5. Visualize a network using Cytoscape
While network visualization in Cytoscape is optional, it serves as a valuable quality check for your analysis choices, particularly your soft-threshold power selection. Network visualization helps you quickly assess whether your chosen soft power created biologically meaningful gene connections. For example, if your network is too sparse (too few connections), this indicates the soft power might be too high, filtering out real biological relationships. In contrast, if your network is too dense (too many connections), this indicates the soft power might be too low, retaining noise in the network and requiring an increase in power. For the mean connectivity, networks with high mean connectivity (> 500) should be visually apparent as dense networks, while networks with very low connectivity (< 50) should appear quite sparse.

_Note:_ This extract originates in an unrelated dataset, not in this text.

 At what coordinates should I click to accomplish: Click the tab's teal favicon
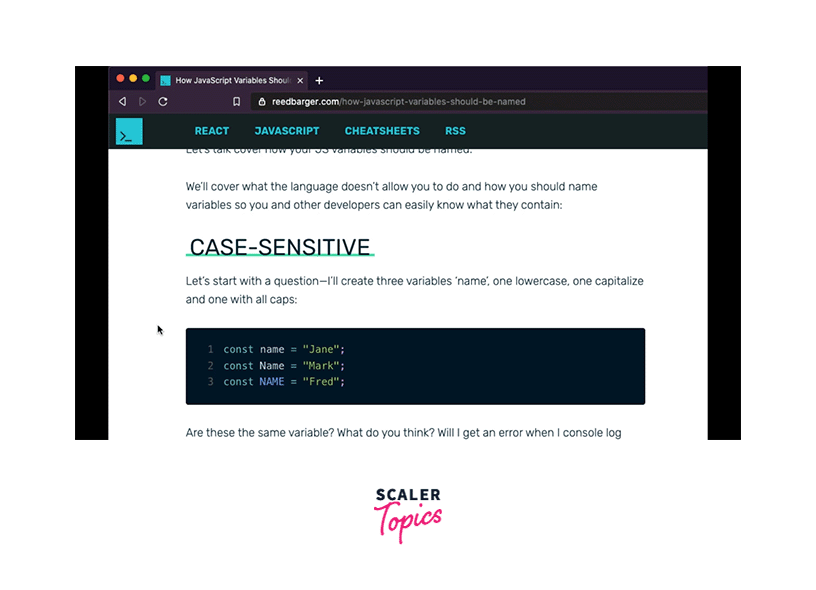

In this protocol, network visualization and analysis were performed using Cytoscape version 3.10.3, running on macOS (version 14.6.1, aarch64) with Java version 17.0.5. No plugins were required for this analysis.
Import the network
• From the top menu bar in Cytoscape, go to File > Import > Network from File.
• Select edge_list_tumor.txt as the input file and click OK.
• There is a table pop-up as shown below (Figure 10):
Figure 10. Importing network from edge list file
Import node attributes (module colors):
• To import the module color and assign a color to each node, navigate to File > Import > Table from File.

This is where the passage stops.